WORK ORDER: Please reproduce the items from the start through the line containing "y-tick-label: -88.5 is", both ends included, swapping "screenshot" for "image" and leaving everything else unchanged.

GIVEN DATA:
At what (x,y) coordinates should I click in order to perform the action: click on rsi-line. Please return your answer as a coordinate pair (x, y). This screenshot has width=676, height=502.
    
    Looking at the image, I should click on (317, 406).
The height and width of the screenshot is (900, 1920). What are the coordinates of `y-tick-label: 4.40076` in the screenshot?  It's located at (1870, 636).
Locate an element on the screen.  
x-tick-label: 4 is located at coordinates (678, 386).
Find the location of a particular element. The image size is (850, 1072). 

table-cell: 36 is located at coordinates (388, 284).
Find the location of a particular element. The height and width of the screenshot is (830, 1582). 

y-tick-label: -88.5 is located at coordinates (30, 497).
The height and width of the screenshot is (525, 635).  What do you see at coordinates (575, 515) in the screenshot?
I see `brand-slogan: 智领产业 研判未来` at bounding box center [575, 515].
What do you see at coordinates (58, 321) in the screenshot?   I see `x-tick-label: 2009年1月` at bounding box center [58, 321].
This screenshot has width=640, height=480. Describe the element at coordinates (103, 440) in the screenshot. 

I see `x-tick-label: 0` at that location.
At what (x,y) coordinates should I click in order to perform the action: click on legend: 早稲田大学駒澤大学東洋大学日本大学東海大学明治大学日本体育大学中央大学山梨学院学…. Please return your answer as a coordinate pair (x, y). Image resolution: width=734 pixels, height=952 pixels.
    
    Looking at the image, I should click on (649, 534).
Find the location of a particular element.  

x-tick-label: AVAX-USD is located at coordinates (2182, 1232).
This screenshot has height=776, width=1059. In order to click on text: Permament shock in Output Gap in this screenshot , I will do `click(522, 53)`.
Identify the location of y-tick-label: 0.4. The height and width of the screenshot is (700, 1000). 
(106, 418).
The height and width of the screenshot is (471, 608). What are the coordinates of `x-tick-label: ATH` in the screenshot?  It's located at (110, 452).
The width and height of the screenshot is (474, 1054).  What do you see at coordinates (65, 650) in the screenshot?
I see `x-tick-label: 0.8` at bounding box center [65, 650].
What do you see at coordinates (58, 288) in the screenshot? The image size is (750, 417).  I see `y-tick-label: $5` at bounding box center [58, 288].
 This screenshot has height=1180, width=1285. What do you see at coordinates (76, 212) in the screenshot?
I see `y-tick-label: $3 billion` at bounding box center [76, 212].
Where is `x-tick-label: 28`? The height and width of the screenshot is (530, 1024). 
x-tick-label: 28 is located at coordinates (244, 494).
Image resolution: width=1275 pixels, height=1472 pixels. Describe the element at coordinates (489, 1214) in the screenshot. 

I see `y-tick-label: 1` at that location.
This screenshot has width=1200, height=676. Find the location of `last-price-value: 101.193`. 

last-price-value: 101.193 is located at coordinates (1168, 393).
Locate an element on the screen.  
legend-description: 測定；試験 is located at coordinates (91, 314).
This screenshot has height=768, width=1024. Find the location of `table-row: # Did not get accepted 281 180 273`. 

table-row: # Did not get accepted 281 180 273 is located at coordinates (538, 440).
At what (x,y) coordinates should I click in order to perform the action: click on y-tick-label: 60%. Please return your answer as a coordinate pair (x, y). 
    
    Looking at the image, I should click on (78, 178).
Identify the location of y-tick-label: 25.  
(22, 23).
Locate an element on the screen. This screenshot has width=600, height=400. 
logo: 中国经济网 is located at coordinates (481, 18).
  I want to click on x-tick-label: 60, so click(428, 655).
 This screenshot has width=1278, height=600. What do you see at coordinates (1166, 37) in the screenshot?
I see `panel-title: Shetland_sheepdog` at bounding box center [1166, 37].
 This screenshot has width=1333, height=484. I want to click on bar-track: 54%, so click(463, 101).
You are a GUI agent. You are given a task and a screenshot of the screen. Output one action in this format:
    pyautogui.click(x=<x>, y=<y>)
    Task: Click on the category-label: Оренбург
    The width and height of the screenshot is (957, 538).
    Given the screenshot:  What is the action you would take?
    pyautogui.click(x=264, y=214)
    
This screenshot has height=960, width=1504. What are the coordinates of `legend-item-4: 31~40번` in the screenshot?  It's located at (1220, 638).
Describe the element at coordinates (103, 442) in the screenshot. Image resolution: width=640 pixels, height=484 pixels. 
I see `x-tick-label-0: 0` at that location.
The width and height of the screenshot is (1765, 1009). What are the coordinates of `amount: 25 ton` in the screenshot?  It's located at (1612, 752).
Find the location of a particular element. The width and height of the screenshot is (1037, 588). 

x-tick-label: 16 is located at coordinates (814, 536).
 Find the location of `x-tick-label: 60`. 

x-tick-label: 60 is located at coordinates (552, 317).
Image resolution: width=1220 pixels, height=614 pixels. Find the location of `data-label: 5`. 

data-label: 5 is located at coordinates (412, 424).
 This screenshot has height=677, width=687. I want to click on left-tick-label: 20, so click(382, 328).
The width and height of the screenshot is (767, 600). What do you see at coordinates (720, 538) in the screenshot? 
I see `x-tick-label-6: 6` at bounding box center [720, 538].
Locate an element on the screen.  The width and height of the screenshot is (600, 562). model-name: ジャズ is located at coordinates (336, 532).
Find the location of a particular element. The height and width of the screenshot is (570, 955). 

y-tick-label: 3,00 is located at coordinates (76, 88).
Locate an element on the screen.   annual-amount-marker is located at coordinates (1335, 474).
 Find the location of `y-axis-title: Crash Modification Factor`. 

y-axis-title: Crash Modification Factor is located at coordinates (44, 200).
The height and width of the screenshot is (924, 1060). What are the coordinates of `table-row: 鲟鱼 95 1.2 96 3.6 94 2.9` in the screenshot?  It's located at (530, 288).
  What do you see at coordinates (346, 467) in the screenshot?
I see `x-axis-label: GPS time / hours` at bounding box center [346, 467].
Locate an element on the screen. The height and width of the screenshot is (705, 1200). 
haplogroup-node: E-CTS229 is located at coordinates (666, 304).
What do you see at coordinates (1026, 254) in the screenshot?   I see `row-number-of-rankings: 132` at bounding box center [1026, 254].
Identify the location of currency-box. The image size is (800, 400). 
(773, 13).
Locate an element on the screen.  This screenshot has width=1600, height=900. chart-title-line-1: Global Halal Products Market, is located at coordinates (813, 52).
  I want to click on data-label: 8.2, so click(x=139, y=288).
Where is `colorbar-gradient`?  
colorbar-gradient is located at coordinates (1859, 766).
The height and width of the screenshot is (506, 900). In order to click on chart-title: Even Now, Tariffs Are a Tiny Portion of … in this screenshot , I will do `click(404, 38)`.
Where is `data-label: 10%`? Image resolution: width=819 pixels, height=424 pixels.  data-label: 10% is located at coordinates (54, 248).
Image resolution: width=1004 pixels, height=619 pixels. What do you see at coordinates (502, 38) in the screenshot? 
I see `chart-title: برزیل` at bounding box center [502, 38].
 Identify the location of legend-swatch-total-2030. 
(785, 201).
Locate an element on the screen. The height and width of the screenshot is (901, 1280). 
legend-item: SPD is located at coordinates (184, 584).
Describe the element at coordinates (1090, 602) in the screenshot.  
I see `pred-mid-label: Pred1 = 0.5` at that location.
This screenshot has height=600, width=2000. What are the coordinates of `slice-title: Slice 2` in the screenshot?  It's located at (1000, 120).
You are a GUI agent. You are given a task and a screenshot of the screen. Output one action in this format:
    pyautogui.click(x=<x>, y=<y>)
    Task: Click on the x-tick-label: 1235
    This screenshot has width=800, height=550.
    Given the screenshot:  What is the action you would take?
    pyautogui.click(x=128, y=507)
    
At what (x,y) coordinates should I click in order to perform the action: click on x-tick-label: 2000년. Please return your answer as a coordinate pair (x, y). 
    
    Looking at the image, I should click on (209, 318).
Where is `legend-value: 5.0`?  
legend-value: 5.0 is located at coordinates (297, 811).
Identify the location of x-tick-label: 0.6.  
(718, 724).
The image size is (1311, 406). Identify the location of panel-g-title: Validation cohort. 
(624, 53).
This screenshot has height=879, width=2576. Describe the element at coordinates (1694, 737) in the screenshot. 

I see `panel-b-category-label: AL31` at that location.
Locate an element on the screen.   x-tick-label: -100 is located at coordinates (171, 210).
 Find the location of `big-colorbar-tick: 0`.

OUTPUT OF THE TASK:
At what (x,y) coordinates should I click in order to perform the action: click on rsi-line. Please return your answer as a coordinate pair (x, y). This image has width=676, height=502.
    
    Looking at the image, I should click on (317, 406).
The height and width of the image is (900, 1920). What are the coordinates of `y-tick-label: 4.40076` in the image?  It's located at (1870, 636).
Locate an element on the screen.  
x-tick-label: 4 is located at coordinates (678, 386).
Find the location of a particular element. The image size is (850, 1072). 

table-cell: 36 is located at coordinates (388, 284).
Find the location of a particular element. The height and width of the image is (830, 1582). 

y-tick-label: -88.5 is located at coordinates (30, 497).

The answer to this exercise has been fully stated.